▶ **Exercise prompt**:
Set down the data below from its first line to the line holding "Task: Click the Add New Gateway tab", inclusive; omit all pictures.

*** Data to examine ***

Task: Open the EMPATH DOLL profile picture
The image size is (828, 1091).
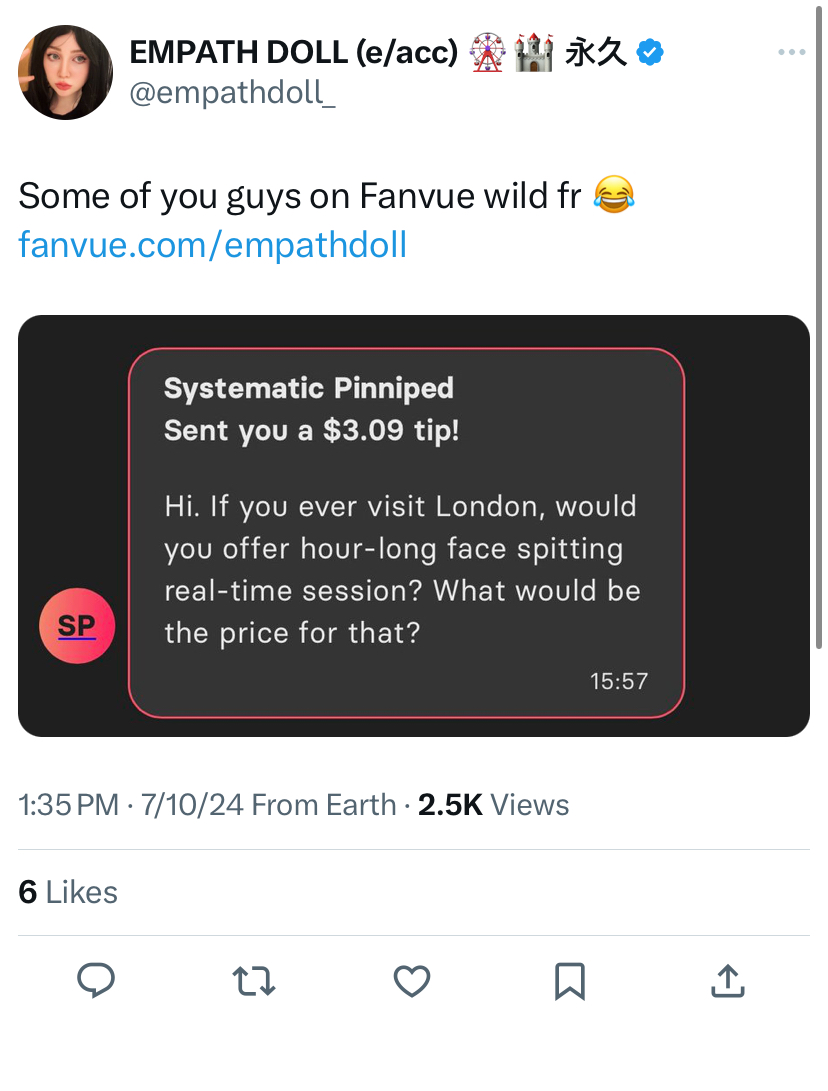Action: 65,72
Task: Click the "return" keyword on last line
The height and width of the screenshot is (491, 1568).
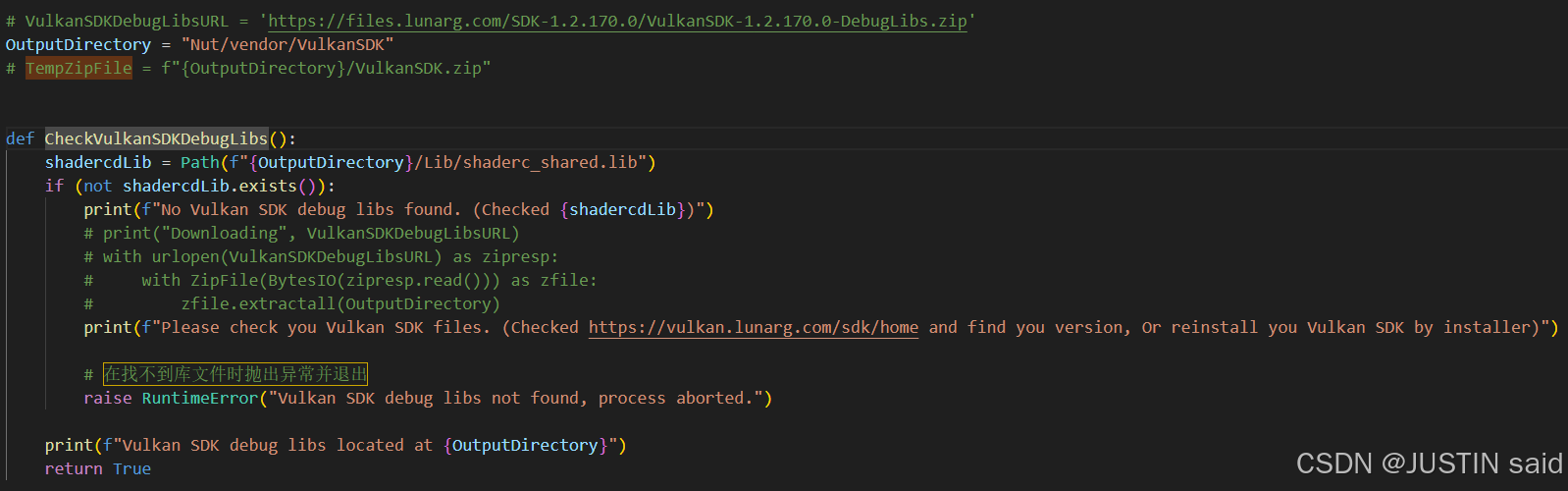Action: (74, 468)
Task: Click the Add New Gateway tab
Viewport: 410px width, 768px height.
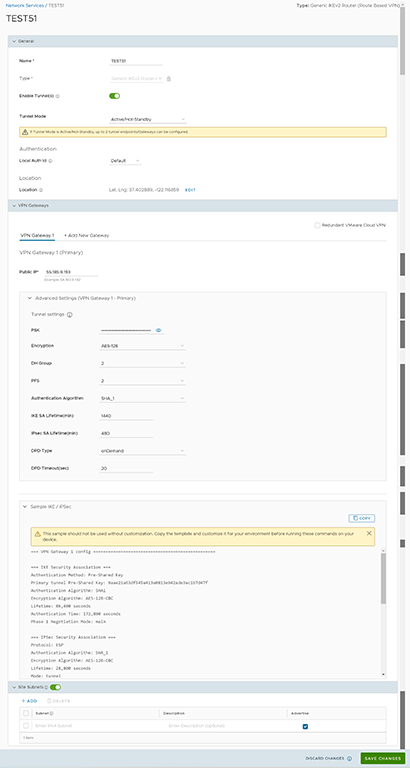Action: pos(87,236)
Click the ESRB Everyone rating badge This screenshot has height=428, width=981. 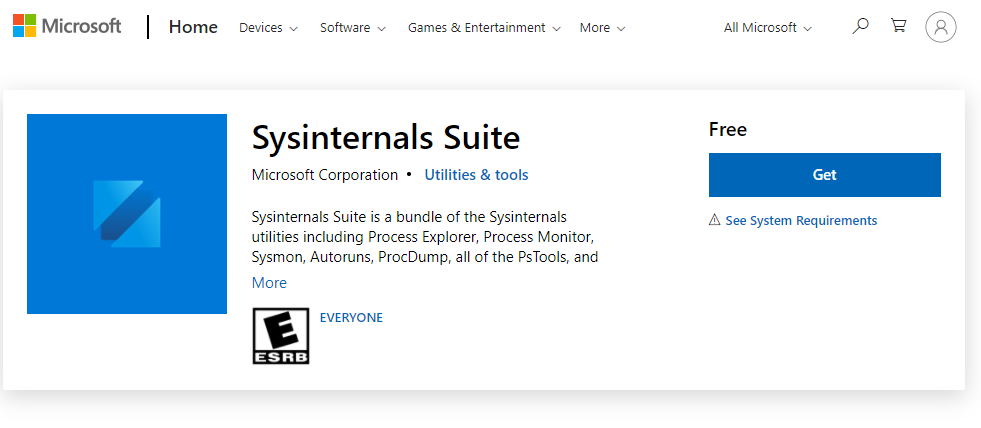pos(281,336)
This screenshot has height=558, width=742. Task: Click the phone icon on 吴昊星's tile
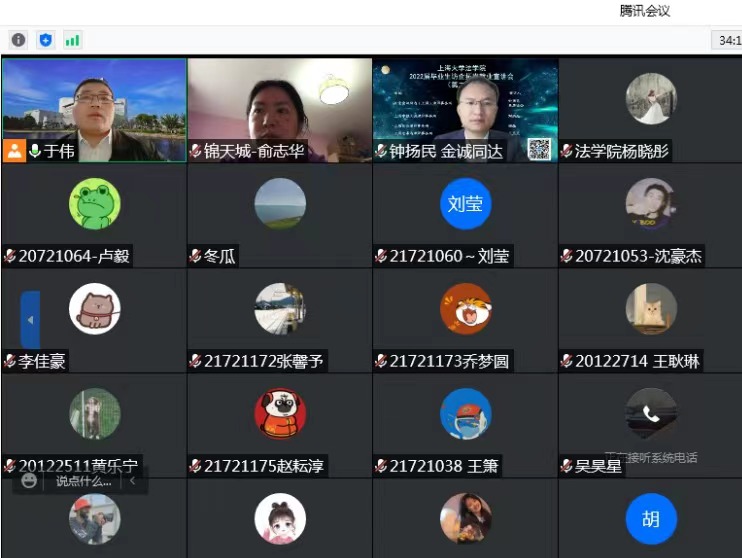pos(651,414)
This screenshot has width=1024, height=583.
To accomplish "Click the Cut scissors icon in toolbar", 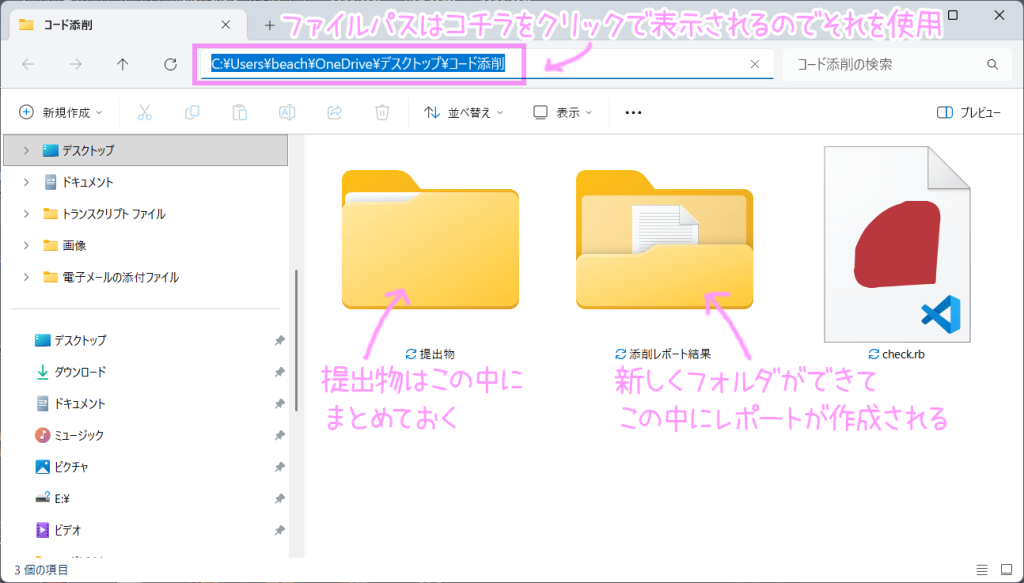I will pyautogui.click(x=144, y=113).
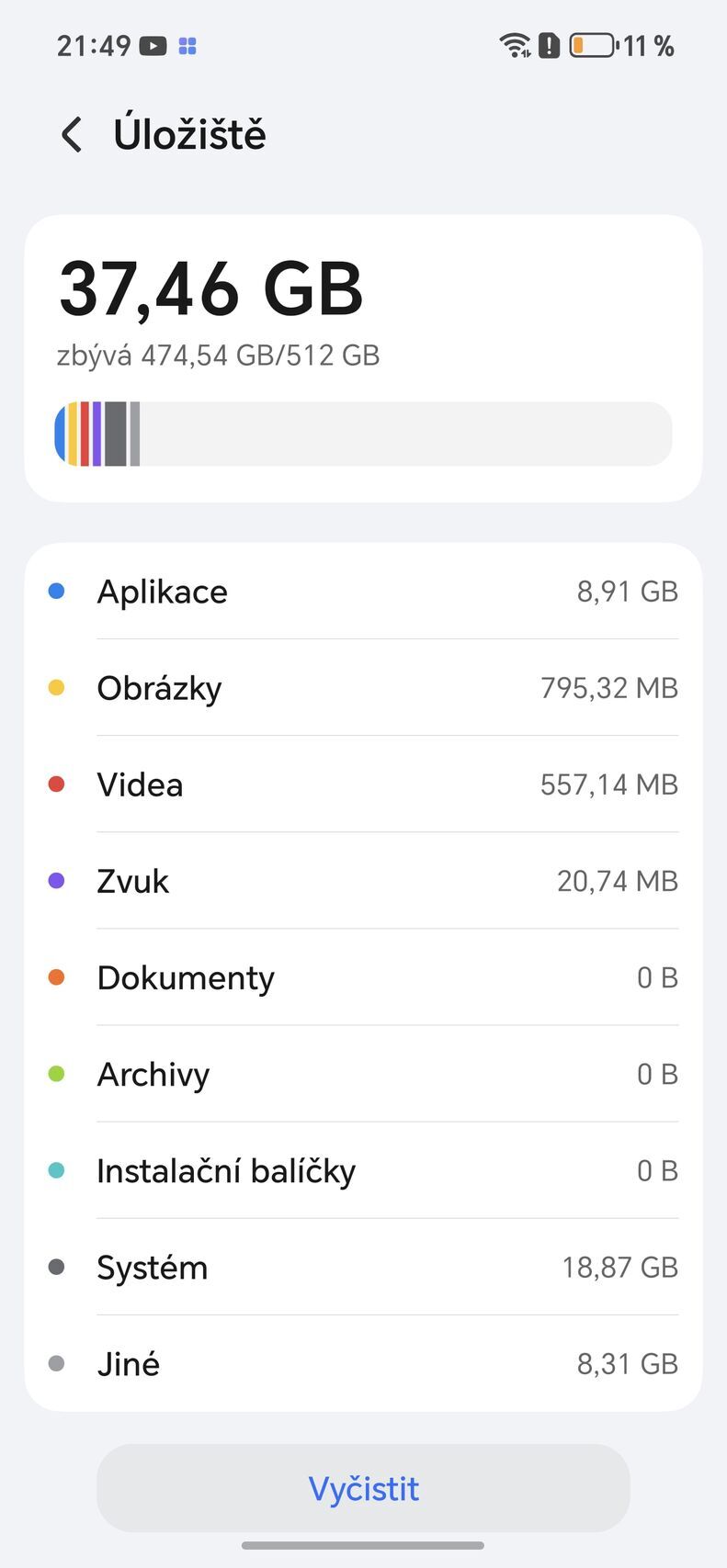The width and height of the screenshot is (727, 1568).
Task: Tap the blue dot beside Aplikace
Action: click(56, 591)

***

▶ **Task output**:
Task: Open the EMPATH DOLL profile picture
The image size is (828, 1091).
Action: 65,72
Task: Click the "return" keyword on last line
The height and width of the screenshot is (491, 1568).
Action: (74, 468)
Task: Click the Add New Gateway tab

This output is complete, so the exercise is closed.